The Congressional Leadership Fund, a political action committee that focuses on electing and supporting Republican representatives, released the ad on Oct. 26.
“Jaime Herrera Beutler (R-Battle Ground) cut middle-class taxes, saving Washington families $2,300,” a voiceover in the ad says. “Now 4 million jobs have been created and unemployment is at a 50-year low. Carolyn Long would take us backward. Liberal Long is part of the resistance, joining (House Minority Leader Nancy) Pelosi to oppose your tax cut and supporting government-run healthcare, almost doubling the debt. Long. Pelosi. Higher taxes. Lost jobs.”
About 1.34 million jobs have been added to the market between when the tax cut bill went into effect on Jan. 1 and September, according to the Bureau of Labor Statistics. (Job creation in August and September are projections.)
This growth is in line with similar periods going back five years and is not related to the tax cut bill, the Long campaign’s counsel said in a press release Friday.
“Congressional Leadership Fund is making a demonstrably false claim, which misrepresents the impact of the Republican tax bill in order to deceive voters about its impact,” Long’s campaign counsel said in a press release Friday.
Herrera Beutler’s campaign Monday declined to comment on the ad because it didn’t pay for it, but a spokesman said, “It’s notable that Carolyn Long is conceding that millions of jobs have been created since Jaime helped pass the Tax Cuts and Jobs Act and yet she still wants to raise taxes on Southwest Washington families.”
The Long campaign also disputes Herrera Beutler’s assertion that middle-class Washington families saved $2,300 this year due to the tax cut bill. Long’s campaign cited the Institute on Taxation and Economic Policy, which finds that the tax legislation would save an average of $1,100 annually for families earning between $49,000 and $79,000 a year. According to the Institute, the tax bill will save the top 1 percent of income earners about $90,000 in 2019.
The average tax savings for all Washington families would be about $2,700, according to the Institute.

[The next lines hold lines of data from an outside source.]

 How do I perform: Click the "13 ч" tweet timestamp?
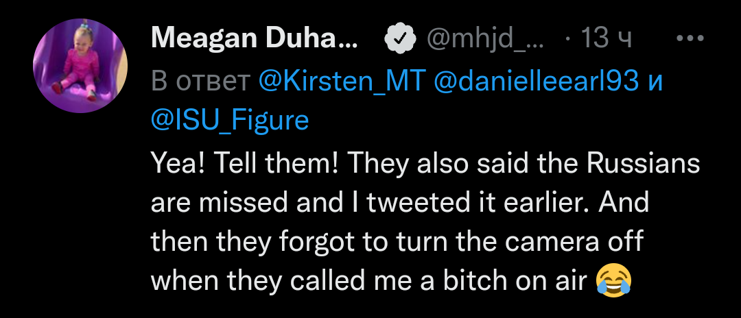[x=605, y=39]
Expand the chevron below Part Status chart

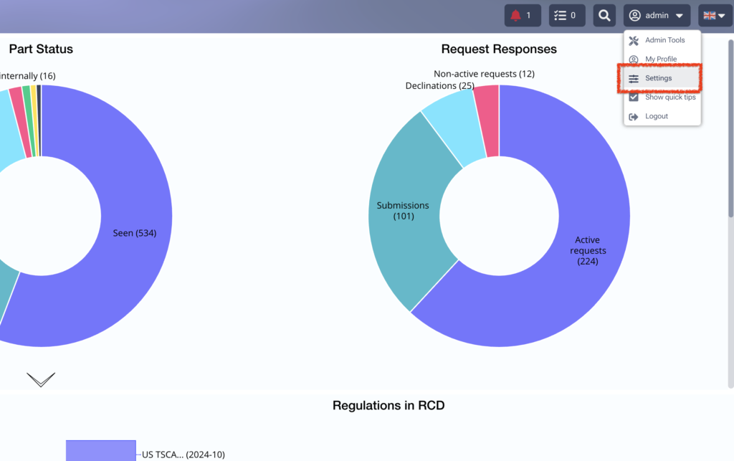tap(41, 379)
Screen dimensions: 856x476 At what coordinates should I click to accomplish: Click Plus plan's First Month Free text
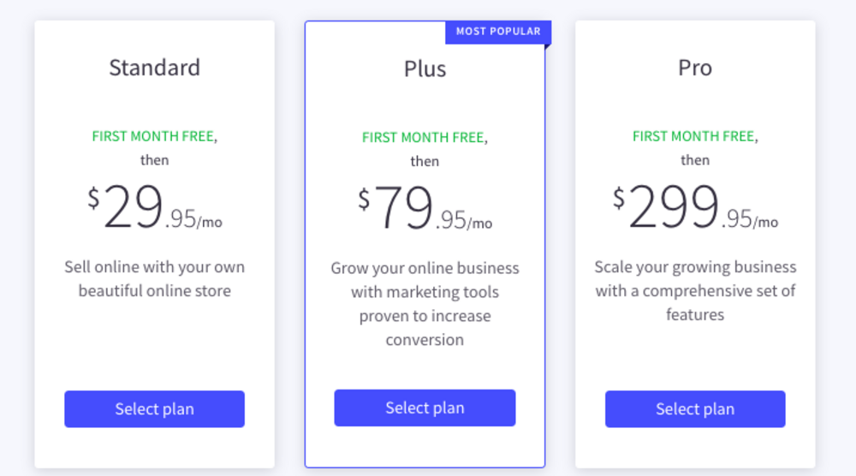pos(423,137)
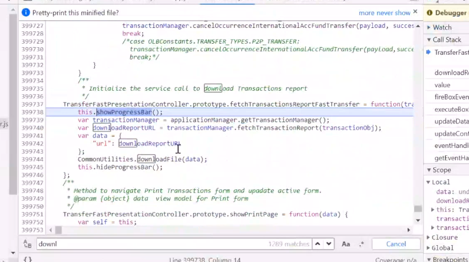Cancel the find-in-file search

pyautogui.click(x=396, y=245)
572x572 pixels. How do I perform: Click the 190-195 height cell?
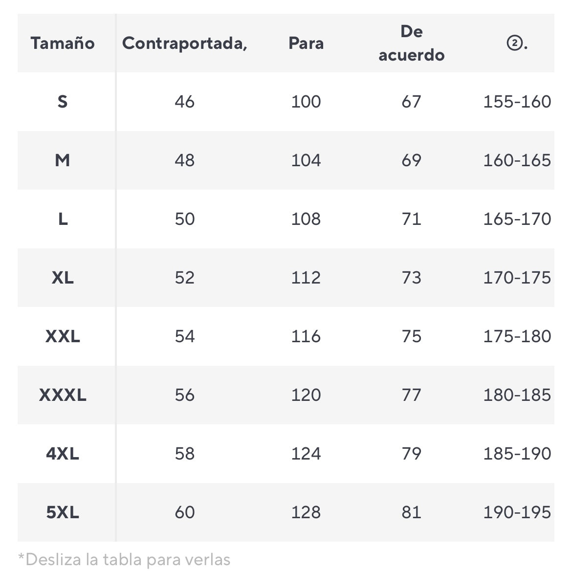[517, 512]
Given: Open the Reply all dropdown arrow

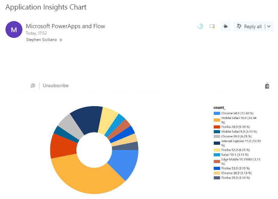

Herrera Beutler says a median family of four in the 3rd District saved more than $2,300 from the tax bill, citing the U.S. House Ways and Means Committee.

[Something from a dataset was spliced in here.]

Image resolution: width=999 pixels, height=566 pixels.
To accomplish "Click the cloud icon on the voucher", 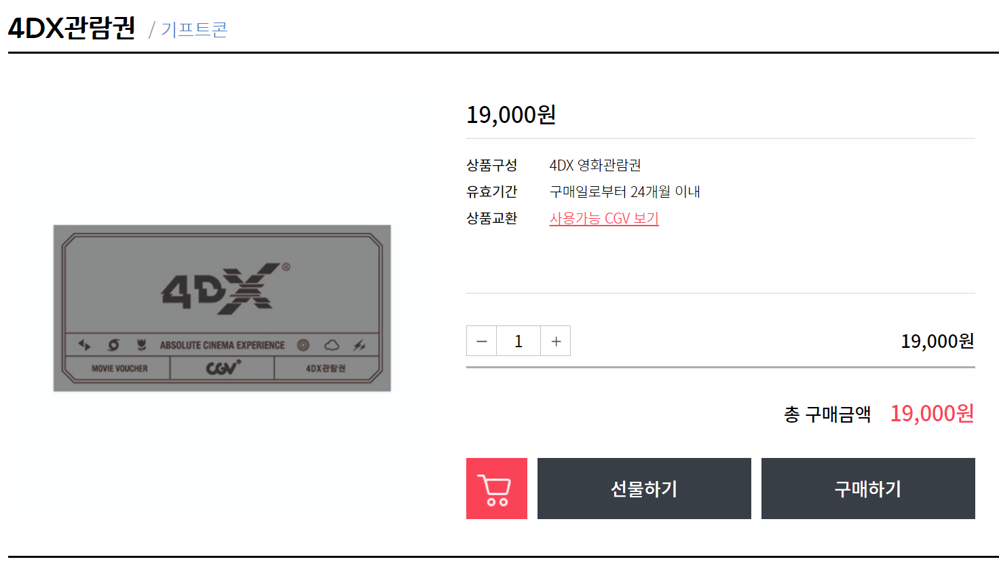I will click(331, 345).
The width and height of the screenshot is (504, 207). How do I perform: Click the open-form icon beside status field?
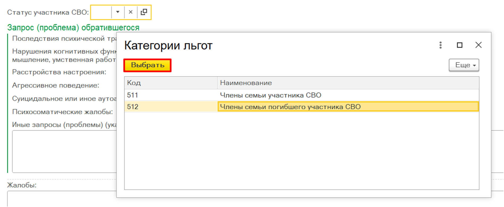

Much of the race for Southwest Washington’s 3rd Congressional District has centered around the GOP tax cut bill, which Herrera Beutler adamantly supports and Long strongly opposes.
“Carolyn Long can quibble about how many thousands of dollars Jaime saved Southwest Washington families, but what’s even more problematic is that she has stated unequivocally that she’d take all of it away so D.C. can spend it,” a Herrera Beutler spokesman said Monday.
Herrera Beutler often asserts that Long has said she’d like to throw out the entire bill. Long says she wants to repeal much of the tax cut bill because it disproportionately benefits high-income earners, but says she wants to keep the parts that benefit small businesses and the middle class.